Chercher du pouvoir est une
opération simple et fructueuse. Il y en a
partout. Sans doute existe-t-il de grandes familles, une
sorte de noblesse de la
classification (exécutif, législatif et
judiciaire par exemple) qui absorbe au mieux
l'idéale représentation de l'ordre et qui,
disant bien les choses, du même coup les
contient. Une telle architecture de la pensée
cognitive, aussi purement traditionnelle
présente en outre l'avantage inestimable de
définir d'emblée ce qui s'y oppose.
Le pouvoir sanitaire est-il de
ceux-là ? Dans sa conception et dans
l'échafaudage subséquent de la norme qui en
découle et révèle, elle aussi, les
délinquances, on pourrait sans doute trouver des
ruses taxinomiques qui feraient
jouer à ce pouvoir ubiquitaire par essence un
rôle d'appoint, de sauvegarde, de
salut. En bref, une sorte de don accordé par la
civilisation à l'édifice classique, à
la
représentation normale, précieusement
transmise, des autres pouvoirs. Surcroît de
force, de souplesse, de légitimité, le pouvoir
sanitaire apparaîtrait, en toute logique,
comme une source de santé pour le pouvoir en
général.
En étudiant la
littérature médicale des autres
siècles, on se prend parfois à
penser que dans le futur, certaines croyances qui nous
semblent aujourd'hui
paradoxales, feront un retour justifié et gratifiant.

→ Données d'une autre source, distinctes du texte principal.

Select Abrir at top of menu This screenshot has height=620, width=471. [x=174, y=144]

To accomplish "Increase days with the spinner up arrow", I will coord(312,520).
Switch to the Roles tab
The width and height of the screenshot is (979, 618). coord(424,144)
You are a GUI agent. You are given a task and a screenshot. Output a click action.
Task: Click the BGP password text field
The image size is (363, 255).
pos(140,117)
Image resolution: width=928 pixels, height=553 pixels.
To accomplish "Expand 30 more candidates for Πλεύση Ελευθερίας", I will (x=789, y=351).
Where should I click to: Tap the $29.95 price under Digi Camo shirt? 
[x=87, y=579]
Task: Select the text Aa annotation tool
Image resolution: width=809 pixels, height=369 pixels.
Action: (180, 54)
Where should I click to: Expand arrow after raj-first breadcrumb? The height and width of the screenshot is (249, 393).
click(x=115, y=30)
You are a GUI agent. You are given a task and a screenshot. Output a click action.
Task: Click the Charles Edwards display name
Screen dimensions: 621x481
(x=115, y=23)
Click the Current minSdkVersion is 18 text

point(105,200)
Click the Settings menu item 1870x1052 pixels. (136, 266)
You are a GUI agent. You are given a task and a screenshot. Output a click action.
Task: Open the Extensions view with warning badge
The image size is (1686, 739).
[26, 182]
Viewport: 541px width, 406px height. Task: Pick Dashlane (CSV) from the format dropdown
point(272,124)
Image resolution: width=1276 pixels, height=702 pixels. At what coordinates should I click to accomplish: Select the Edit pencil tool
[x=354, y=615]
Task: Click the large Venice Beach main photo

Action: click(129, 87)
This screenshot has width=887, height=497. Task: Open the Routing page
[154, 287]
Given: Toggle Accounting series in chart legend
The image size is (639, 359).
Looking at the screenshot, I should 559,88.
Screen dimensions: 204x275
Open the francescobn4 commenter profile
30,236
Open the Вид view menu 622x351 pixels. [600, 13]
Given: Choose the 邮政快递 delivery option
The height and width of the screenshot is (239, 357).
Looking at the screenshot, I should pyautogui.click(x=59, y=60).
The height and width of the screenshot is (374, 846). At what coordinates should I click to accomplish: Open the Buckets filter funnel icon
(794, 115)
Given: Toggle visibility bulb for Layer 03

Il en sera peut-être ainsi pour
celle qui nourrissait l'idée étrange qu'il
était des maladies qu'il fallait laisser
tranquilles 1. Cette
rétention était alors justifiée par la
croyance que certaines
maladies en empêchaient d'autres ou qu'elles
étaient nécessaires à un bon ordre
sanitaire, un instant déjoué mais
foncièrement déterminé à en
tirer profit. Tout ceci
1D. RAYMOND, Traité des maladies qu'il est dangereux
de guérir,
Paris, 1757. (Il y a eu une
nouvelle édition faite par M. GIRAUDY en 1808).